ASSIGNMENT: Could you repeat exactly the lines below, from the line containing "Viewport: 1568px width, 497px" through the last one, both included, while leaving out any pictures?

[Dataset entries]
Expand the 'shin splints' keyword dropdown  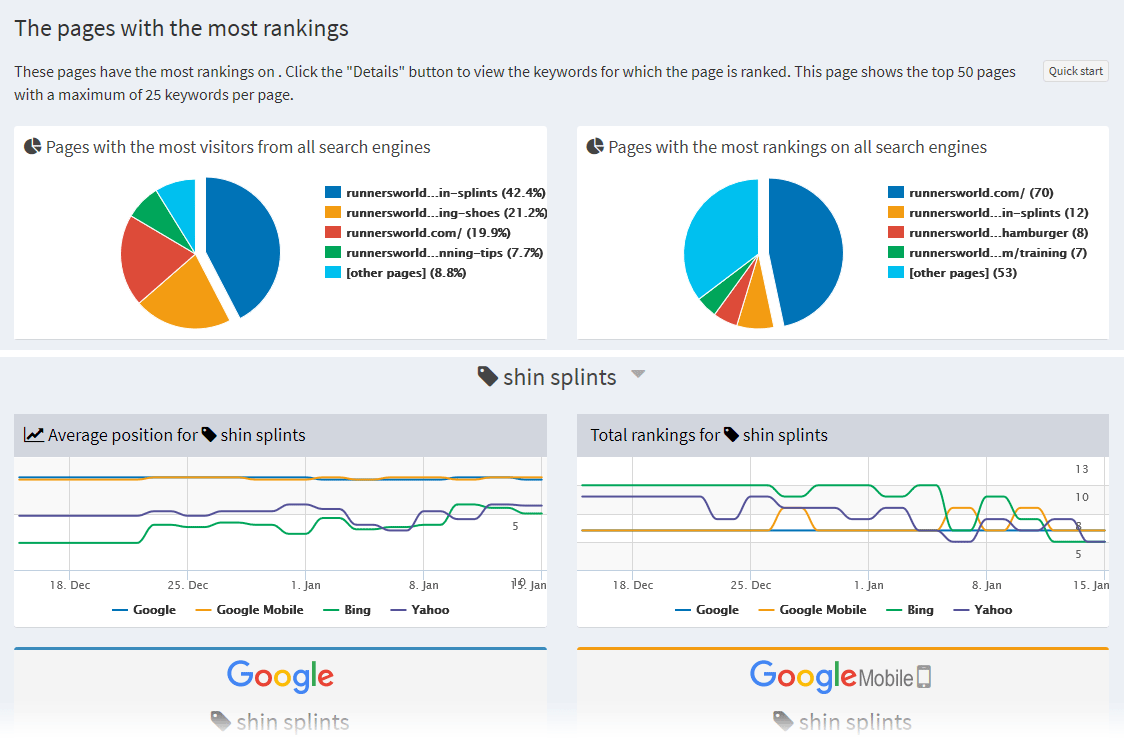(x=638, y=375)
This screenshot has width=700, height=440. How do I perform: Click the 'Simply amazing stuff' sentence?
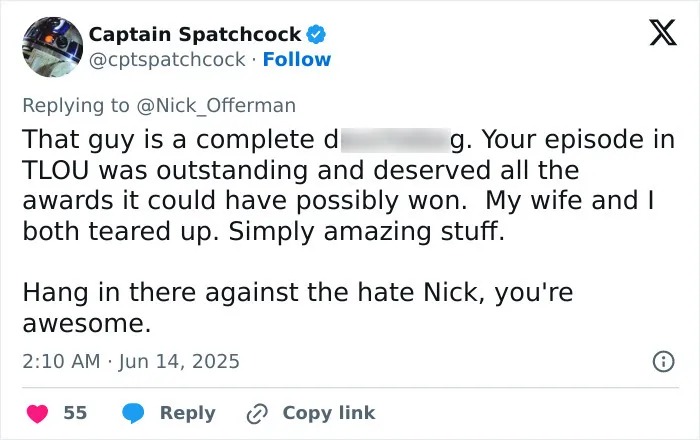367,232
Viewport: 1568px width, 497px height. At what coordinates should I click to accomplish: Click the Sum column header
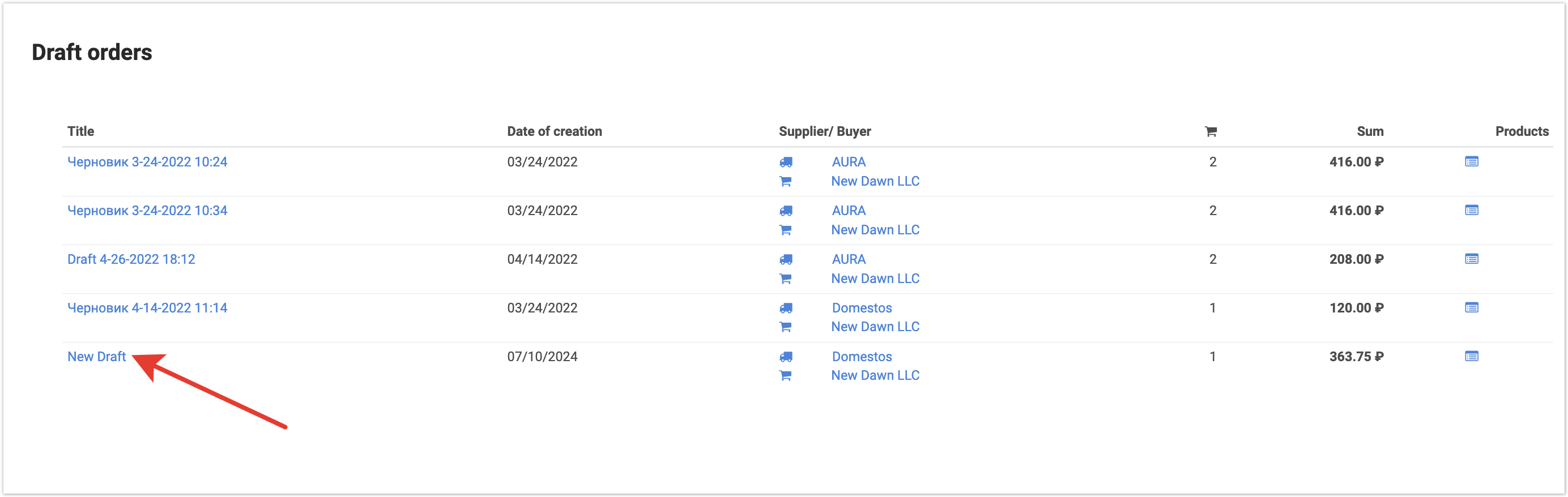pyautogui.click(x=1370, y=131)
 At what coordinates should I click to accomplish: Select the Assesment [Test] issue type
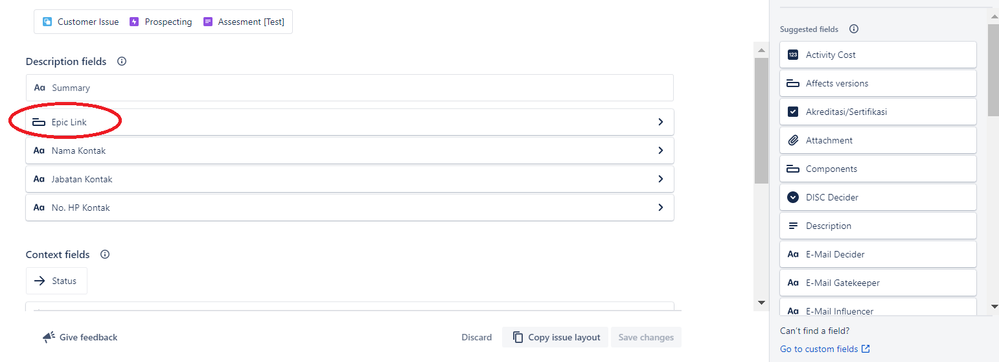[243, 22]
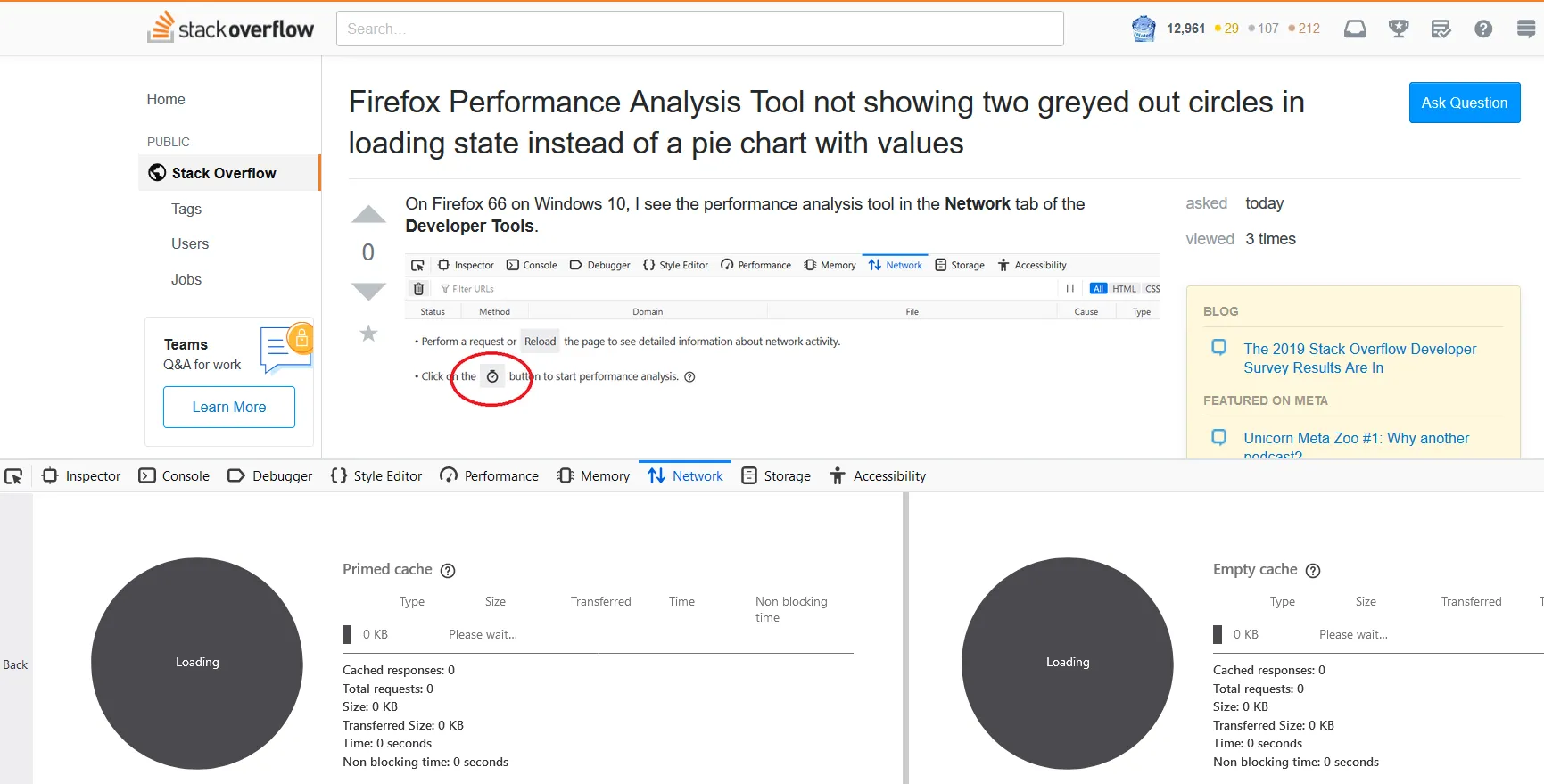The image size is (1544, 784).
Task: Click the Ask Question button
Action: click(x=1464, y=103)
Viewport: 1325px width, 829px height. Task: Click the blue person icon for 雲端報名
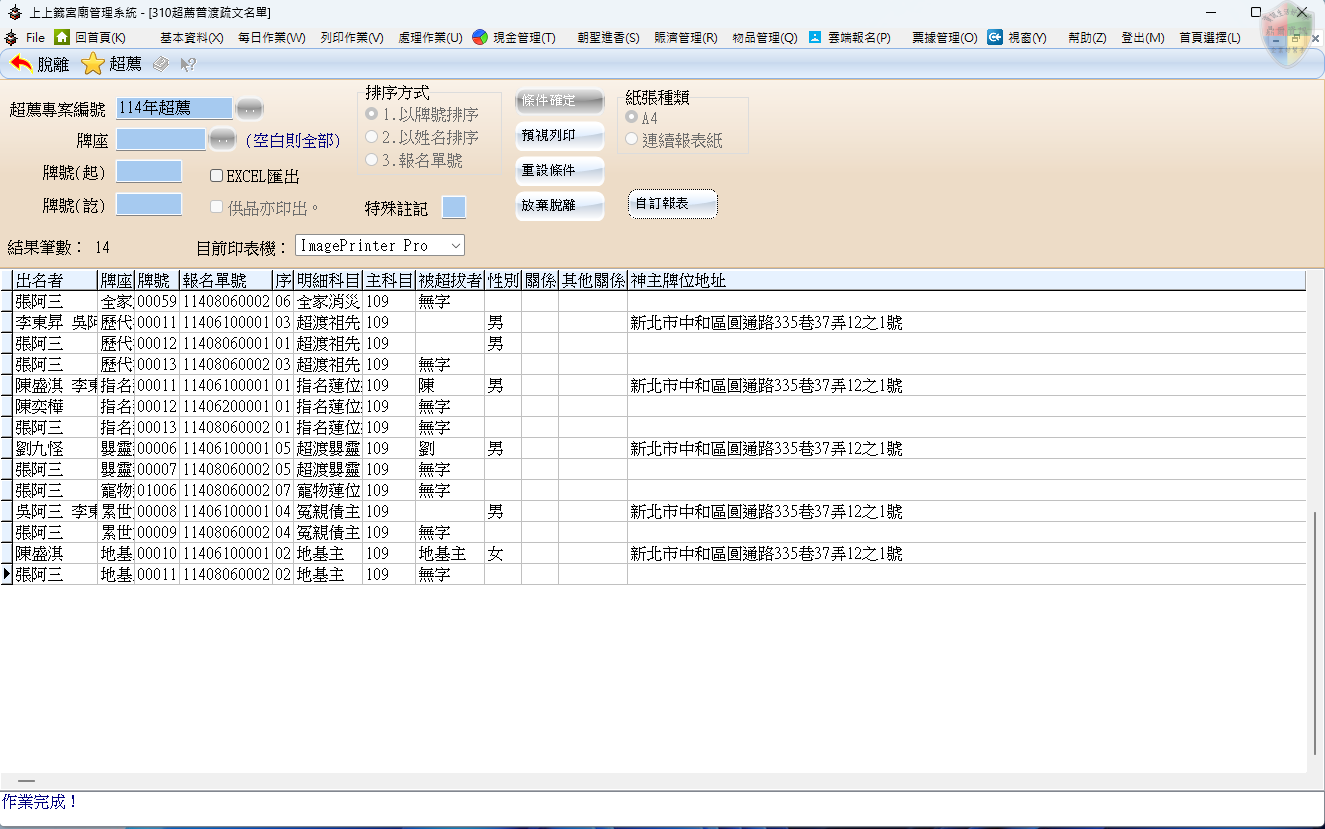click(x=815, y=37)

RESULT OF THE EXERCISE:
Viewport: 1568px width, 497px height. At what coordinates should I click to accomplish: Click the Sum column header
pyautogui.click(x=1370, y=131)
 At what coordinates should I click to accomplish: Select the Assesment [Test] issue type
[243, 22]
The image size is (1544, 784).
Task: Click the Ask Question button
Action: click(x=1464, y=103)
Viewport: 1325px width, 829px height. Task: Click the blue person icon for 雲端報名
click(x=815, y=37)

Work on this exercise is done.